Can you give us a real world example?
Sure. We recently analyzed the tissue of a 64-year-old, non-smoking, otherwise healthy man with advanced NSCLC. The tumor exhibits a HER2 driver mutation. As you know, this is a relatively well–studied mutation with multiple targeted therapies that appear in the sequencing report. However, in addition, the patient exhibits an additional unknown BRaf mutation. Since the mutation is unknown, the sequencing report deems it a variant of unknown significance. Our test, on the other hand, finds that the mutation drives the pathway even more than the well-studied V600E mutation. This discovery suggests other significant and available therapies. The result is clear and powerful – if the treating oncologist had known about the functional significance of the mutation that NovellusDx’s proprietary technology observed, he probably would have changed the treatment course for this specific patient, and perhaps achieved better results. This is the true goal of personalized medicine.

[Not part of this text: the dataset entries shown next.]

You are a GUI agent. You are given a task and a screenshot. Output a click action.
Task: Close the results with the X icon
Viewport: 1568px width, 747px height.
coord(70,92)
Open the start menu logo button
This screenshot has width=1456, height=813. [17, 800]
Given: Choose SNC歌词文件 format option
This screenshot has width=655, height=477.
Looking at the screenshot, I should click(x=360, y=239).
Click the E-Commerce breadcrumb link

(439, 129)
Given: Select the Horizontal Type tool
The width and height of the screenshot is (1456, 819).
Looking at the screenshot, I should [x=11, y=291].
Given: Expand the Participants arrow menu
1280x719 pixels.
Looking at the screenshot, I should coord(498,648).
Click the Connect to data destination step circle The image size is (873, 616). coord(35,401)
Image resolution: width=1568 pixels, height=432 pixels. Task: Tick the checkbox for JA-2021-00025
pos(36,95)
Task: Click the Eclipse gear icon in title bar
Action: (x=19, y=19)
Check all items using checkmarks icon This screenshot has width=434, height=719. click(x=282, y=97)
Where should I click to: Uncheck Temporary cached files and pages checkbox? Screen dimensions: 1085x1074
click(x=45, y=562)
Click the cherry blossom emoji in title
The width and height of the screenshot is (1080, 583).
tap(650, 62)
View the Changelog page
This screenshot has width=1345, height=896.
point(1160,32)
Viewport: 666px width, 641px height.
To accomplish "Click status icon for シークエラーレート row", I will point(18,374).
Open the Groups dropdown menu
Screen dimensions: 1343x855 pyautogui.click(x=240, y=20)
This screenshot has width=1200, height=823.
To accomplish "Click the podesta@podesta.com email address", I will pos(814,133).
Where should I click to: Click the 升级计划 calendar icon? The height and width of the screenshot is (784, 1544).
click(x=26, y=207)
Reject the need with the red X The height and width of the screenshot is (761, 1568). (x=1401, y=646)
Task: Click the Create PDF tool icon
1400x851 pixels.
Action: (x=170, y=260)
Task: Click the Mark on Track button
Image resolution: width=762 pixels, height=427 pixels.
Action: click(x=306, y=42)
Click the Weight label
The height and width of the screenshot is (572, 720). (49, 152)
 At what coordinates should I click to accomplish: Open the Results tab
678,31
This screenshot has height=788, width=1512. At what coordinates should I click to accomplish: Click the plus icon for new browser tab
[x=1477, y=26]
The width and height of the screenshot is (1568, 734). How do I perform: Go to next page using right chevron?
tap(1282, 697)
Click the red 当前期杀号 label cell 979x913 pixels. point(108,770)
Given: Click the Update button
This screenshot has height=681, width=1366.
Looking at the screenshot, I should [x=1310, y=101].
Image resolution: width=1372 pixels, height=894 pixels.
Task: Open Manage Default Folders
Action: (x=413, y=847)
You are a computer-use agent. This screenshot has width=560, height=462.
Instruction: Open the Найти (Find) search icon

What’s your business model?
Our business has two major revenue streams. First, is personalized medicine – the oncologist sends a tumor biopsy to our CLIA lab and receives a full report a week later. Second, we are negotiating deals with different pharma companies. This technology is very interesting for them as it allows them to quickly assess their clinical trial strategy, as well as revisit old trials to see why they failed and on which populations they might have succeeded. Hopefully, we will be able to help them develop new drugs faster, cheaper and with a higher success rate – and this is a goal for which they will be happy to pay.
How do you hope to impact the field?
Personalized medicine has a great future, giving hope to many patients that would otherwise receive the incorrect treatment. This is especially true in the field of oncology. In order to achieve this, we must not only develop more targeted drugs, but we must also develop the tools to arrive at the correct treatment decisions. We need to develop a systematic approach to fighting cancer that includes a full characterization of the tumor and its microenvironment. We hope that NovellusDx takes us a big step in that direction.